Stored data
##############################

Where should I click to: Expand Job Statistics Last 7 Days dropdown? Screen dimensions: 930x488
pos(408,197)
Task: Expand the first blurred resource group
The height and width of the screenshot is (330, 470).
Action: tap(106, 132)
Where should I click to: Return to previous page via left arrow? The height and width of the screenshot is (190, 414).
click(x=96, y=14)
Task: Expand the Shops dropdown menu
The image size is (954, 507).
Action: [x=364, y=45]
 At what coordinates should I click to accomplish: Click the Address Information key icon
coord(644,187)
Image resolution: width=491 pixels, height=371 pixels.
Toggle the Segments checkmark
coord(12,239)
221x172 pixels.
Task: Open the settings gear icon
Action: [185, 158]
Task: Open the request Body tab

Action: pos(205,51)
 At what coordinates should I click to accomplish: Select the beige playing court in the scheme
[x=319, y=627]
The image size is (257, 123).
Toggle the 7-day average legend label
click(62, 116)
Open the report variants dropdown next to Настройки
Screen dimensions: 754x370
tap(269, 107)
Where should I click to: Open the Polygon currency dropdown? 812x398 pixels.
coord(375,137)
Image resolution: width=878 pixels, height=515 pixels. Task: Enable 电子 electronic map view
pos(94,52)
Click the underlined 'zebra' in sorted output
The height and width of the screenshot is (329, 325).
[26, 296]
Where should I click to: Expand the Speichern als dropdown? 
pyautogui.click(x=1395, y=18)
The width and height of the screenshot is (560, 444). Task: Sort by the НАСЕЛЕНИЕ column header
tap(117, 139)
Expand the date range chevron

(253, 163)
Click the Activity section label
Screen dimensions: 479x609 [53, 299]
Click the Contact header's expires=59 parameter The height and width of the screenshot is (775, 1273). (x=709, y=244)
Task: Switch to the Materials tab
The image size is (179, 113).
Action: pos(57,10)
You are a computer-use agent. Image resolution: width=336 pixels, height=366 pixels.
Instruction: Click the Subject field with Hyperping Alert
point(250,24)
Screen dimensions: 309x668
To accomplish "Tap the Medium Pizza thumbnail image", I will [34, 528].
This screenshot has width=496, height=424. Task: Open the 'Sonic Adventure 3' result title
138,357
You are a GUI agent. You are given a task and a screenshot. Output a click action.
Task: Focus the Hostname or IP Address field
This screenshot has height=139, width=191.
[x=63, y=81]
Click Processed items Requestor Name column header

##############################

For each line above that carries the word "agent", copy it out.

■ FINISHED TASK:
You are a computer-use agent. Image resolution: width=336 pixels, height=366 pixels.
You are a GUI agent. You are given a task and a screenshot. Output a click action.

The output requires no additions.